Pulmonary CT condition: 'CT1-D1' represents the time difference in days between the first chest CT scan and the day of confirmed diagnosis, and 'CT2-D1' can be extrapolated in a similar manner. The lung CT was assessed using CT severity score (CTSS), and the severity of the disease was divided into 5 groups (1: <5%, 2: 5%–25%, 3: 26%–50%, 4: 51%–75%, and 5: > 75%, range: 1–5) based on the extent of lobar involvement. The global score was calculated by adding up the scores for 5 lobes.
Virus nucleic acid test: The CT value obtained from the nucleic acid test for the novel coronavirus can reflect the quantity of viral copies.
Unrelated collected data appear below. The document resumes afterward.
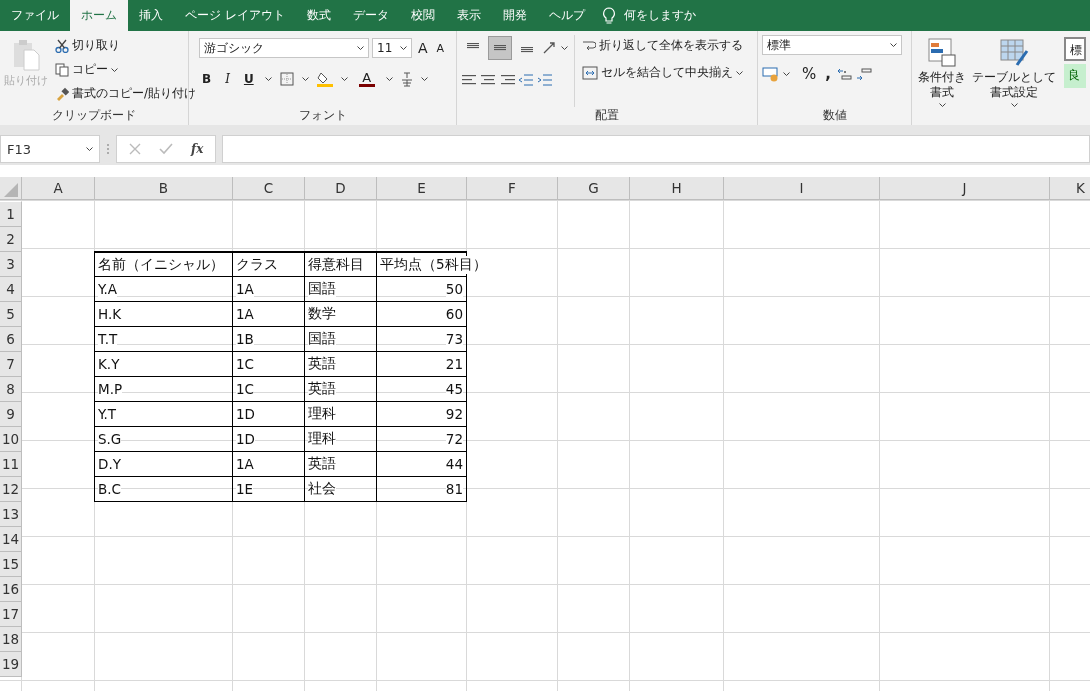  I want to click on row-header: 7, so click(11, 364).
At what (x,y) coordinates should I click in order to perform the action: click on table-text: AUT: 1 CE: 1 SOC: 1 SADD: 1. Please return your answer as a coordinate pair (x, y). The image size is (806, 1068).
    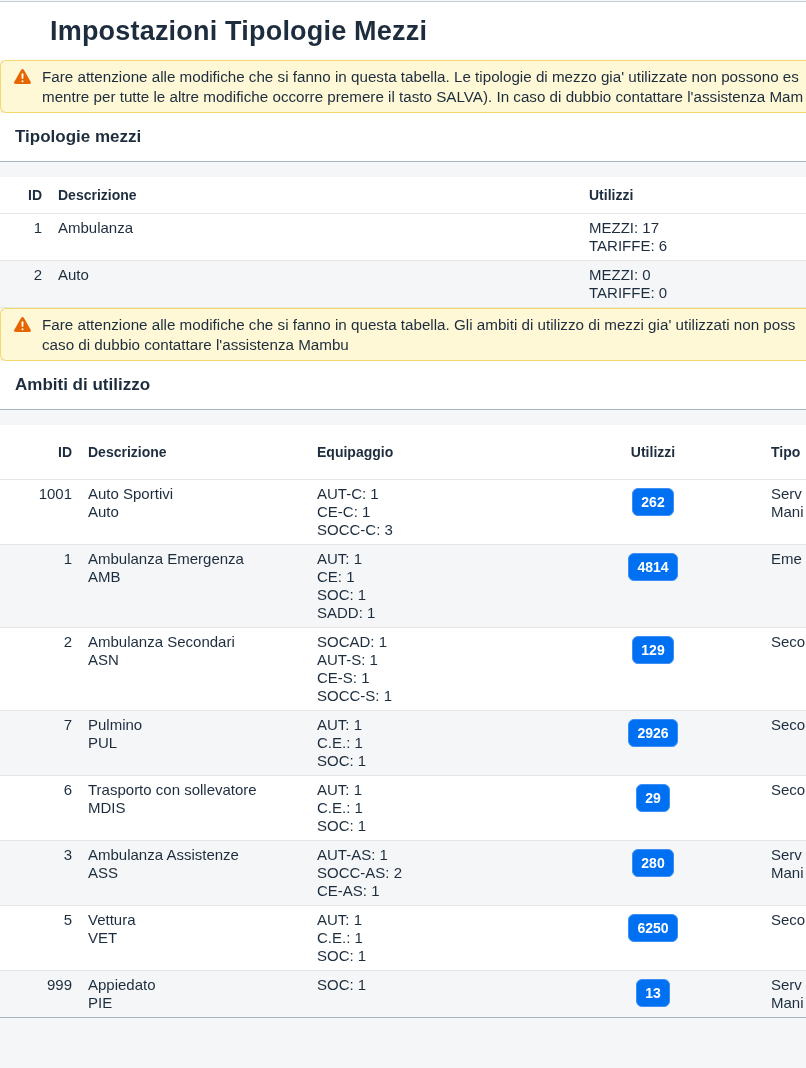
    Looking at the image, I should click on (346, 586).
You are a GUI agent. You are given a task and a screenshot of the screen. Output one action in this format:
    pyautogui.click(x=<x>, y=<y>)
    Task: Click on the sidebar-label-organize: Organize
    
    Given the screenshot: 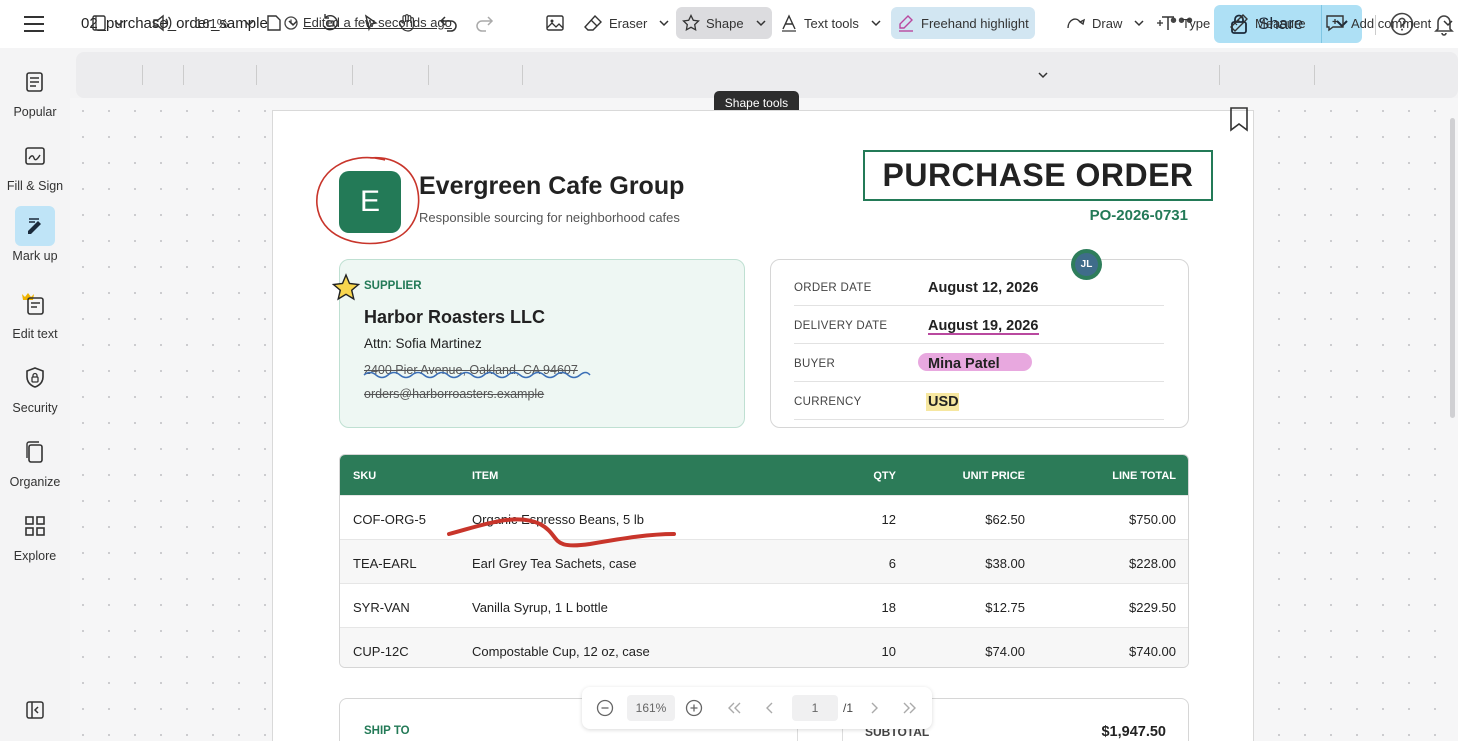 What is the action you would take?
    pyautogui.click(x=35, y=482)
    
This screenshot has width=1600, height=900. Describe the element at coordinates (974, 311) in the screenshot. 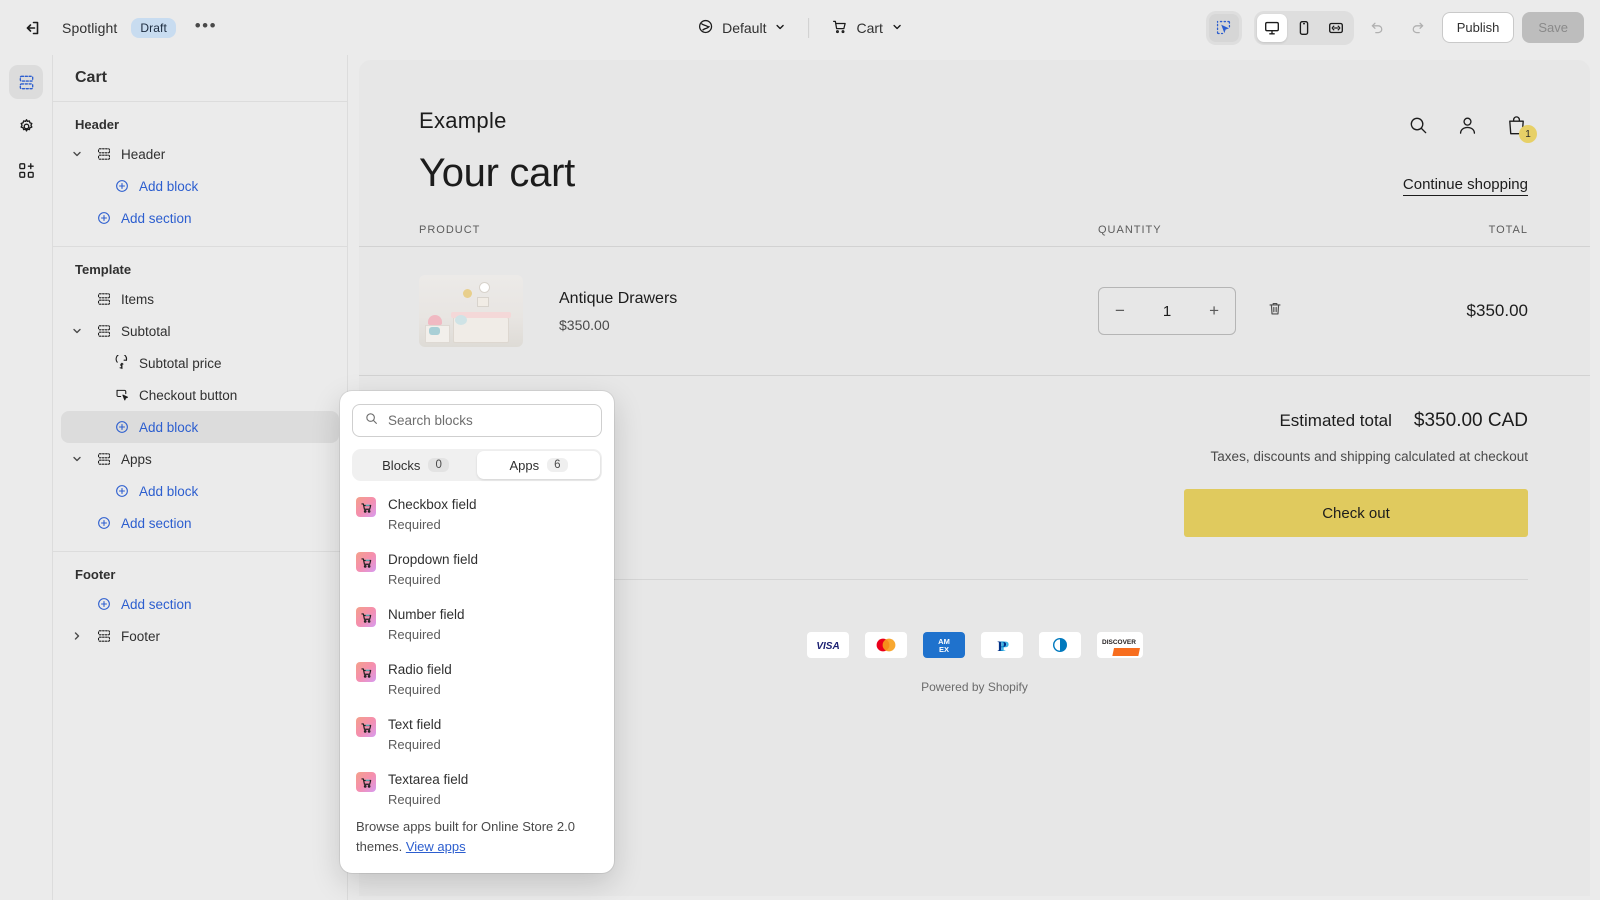

I see `cart-line-item: Antique Drawers $350.00 − 1 + $350.00` at that location.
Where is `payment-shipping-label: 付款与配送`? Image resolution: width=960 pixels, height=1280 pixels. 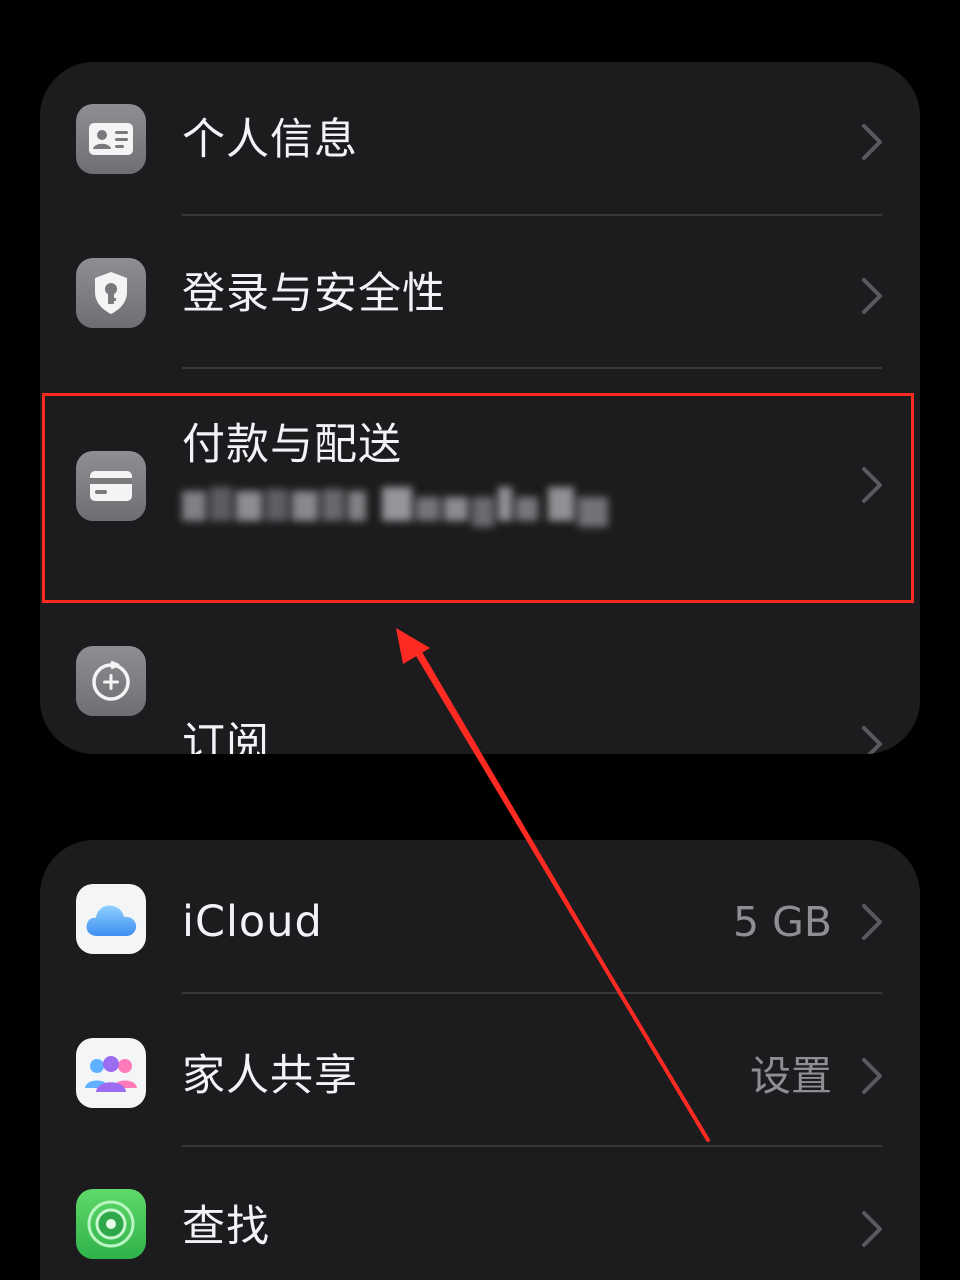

The N gene and ORF gene are currently the target genes for nucleic acid testing of the novel coronavirus, and they are specific segments of the novel coronavirus nucleic acid. 'time1-D1' refers to the number of days between the nucleic acid test and the first day of confirmed diagnosis. Extrapolating from this. 'Negative conversion' describes the situation where a patient's novel coronavirus test result turns negative.
Antiviral drugs: The types of medications, the duration of medication (represented in days since the initial diagnosis), and the number of days of medication are recorded, as well as the details of steroid and anticoagulant usage. Additionally, we meticulously document the daily dosage of anticoagulants.
Additional Note: [null] indicates missing data, as the patients may have been transferred out or deceased, resulting in the unavailability of corresponding clinical data.